En una vida pasada me dediqué al atletismo. Creo que era adolescente, semidiós, o algo por el estilo.
Me levantaba, comía una fruta y salía a correr, 10km después volvía a casa a bañarme, desayunaba y me iba a clase, entraba a las 7:30 de la mañana. Después del liceo almorzaba otras tres o cuatro frutas y tomaba un bus para ir a la pista de atletismo, ahí entrenaba unas dos horas más. Volvía a casa a la hora de la merienda y a veces todavía tenía ganas de ir a jugar al basquetbol o al fútbol con mis amigos del barrio. Como decía, otra vida, otra persona.
Recuerdo que hacía todo esto por voluntad propia, sin mucha resistencia interna ni grandes sacrificios, nunca lo sentí así.
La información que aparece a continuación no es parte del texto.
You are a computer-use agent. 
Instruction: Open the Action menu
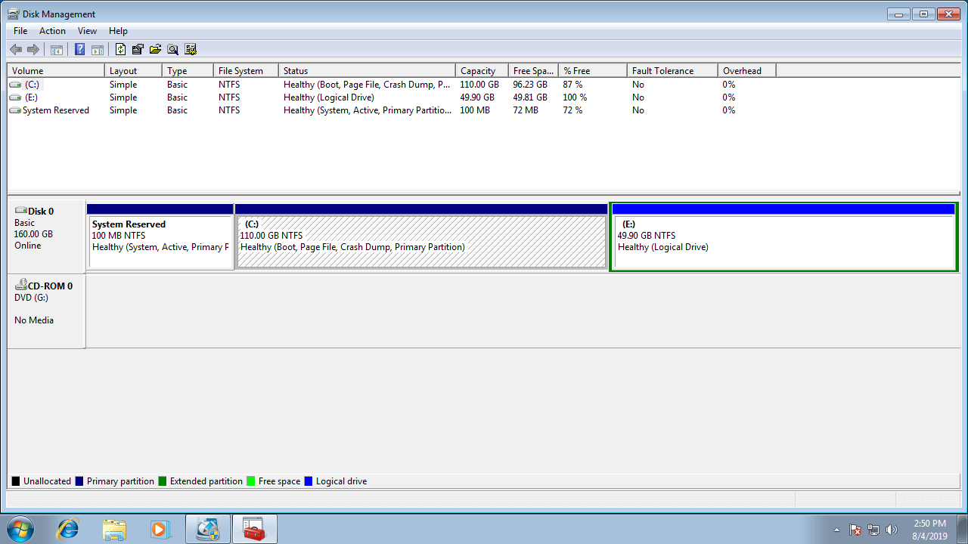[x=52, y=31]
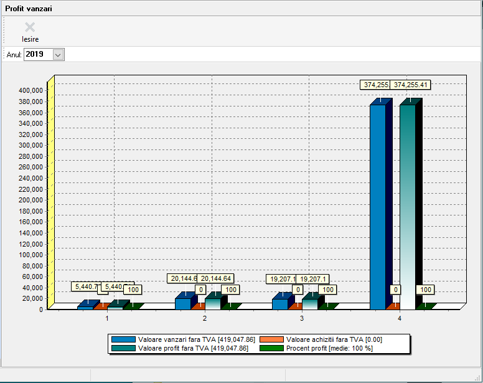The width and height of the screenshot is (483, 383).
Task: Select the tall blue sales bar for month 4
Action: click(x=377, y=206)
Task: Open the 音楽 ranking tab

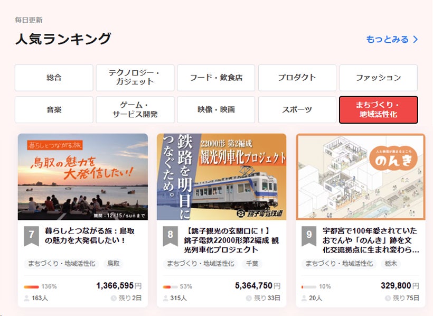Action: click(x=54, y=110)
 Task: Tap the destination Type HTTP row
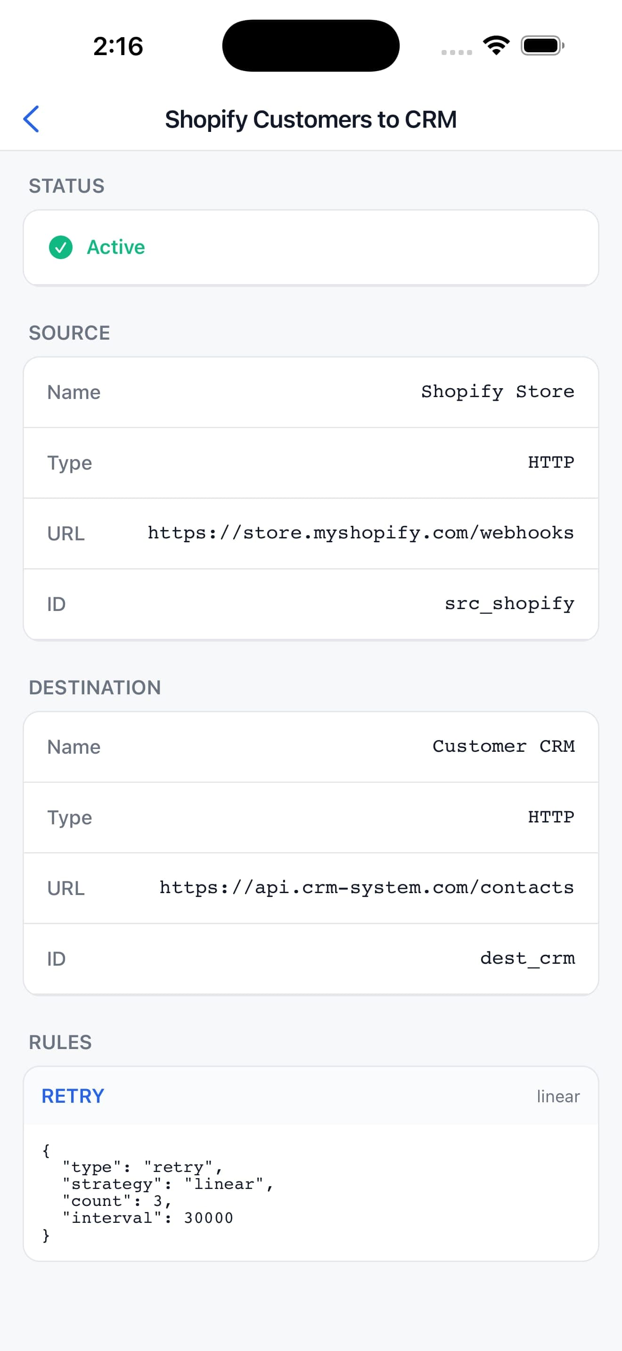pos(311,817)
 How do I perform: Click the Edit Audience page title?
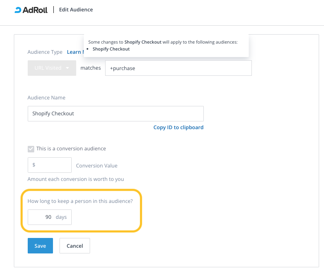pos(76,9)
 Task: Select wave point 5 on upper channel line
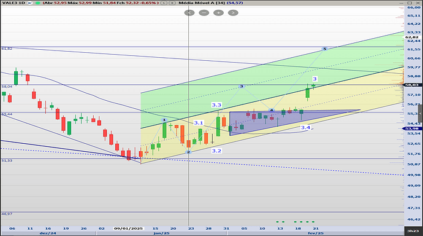click(x=325, y=49)
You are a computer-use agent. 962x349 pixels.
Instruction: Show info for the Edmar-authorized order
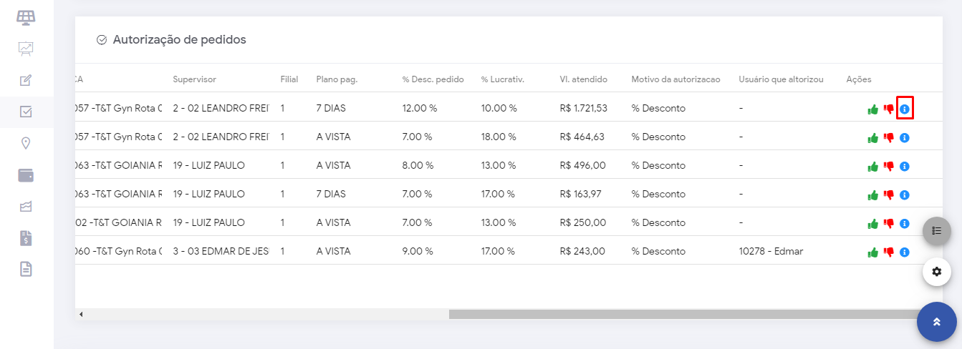(x=905, y=252)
Más bien era algo que disfrutaba, no me lo cuestionaba mucho. Por primera vez en mi vida saboreé la disciplina, el esfuerzo y la dedicación.
Lo más valioso que me dejaron las carreras y el entrenamiento no son las medallas ni el buen tiempo que alcancé, sino una metáfora para la vida.
En las carreras muchas cosas podían jugarme en contra, el calor, el frío, el viento, la inclinación del terreno, lo que comí la noche anterior, como dormí, si salí muy rápido en la largada, si estoy respirando bien, si me olvide de ir al baño, etc.
No importa lo que pase no puedo parar, para mi nunca fue negociable no llegar a la meta. Si me duele el bazo bajo el ritmo, si tengo calor pienso en el próximo puesto de hidratación, el agua en la cabeza me devolverá el alma al cuerpo, si hace frío corro más fuerte y entro en calor enseguida.
En diciembre nos vemos tentados a bajar los brazos, descansar y dejar las cosas para el año que viene. O intentamos desesperadamente alcanzar los objetivos a costa de mucho estrés y sufrimiento.
Siempre podemos dar un poco más, un último empujón. Hay un plus cargado de mérito que es evidencia de un potencial no expresado. Pero creo que también es importante pensar en lo que viene después, en seguir adelante, en no abandonar en el camino y en poder acompañar a los demás.
Hoy entramos en el último kilómetro. Nos vemos en la meta.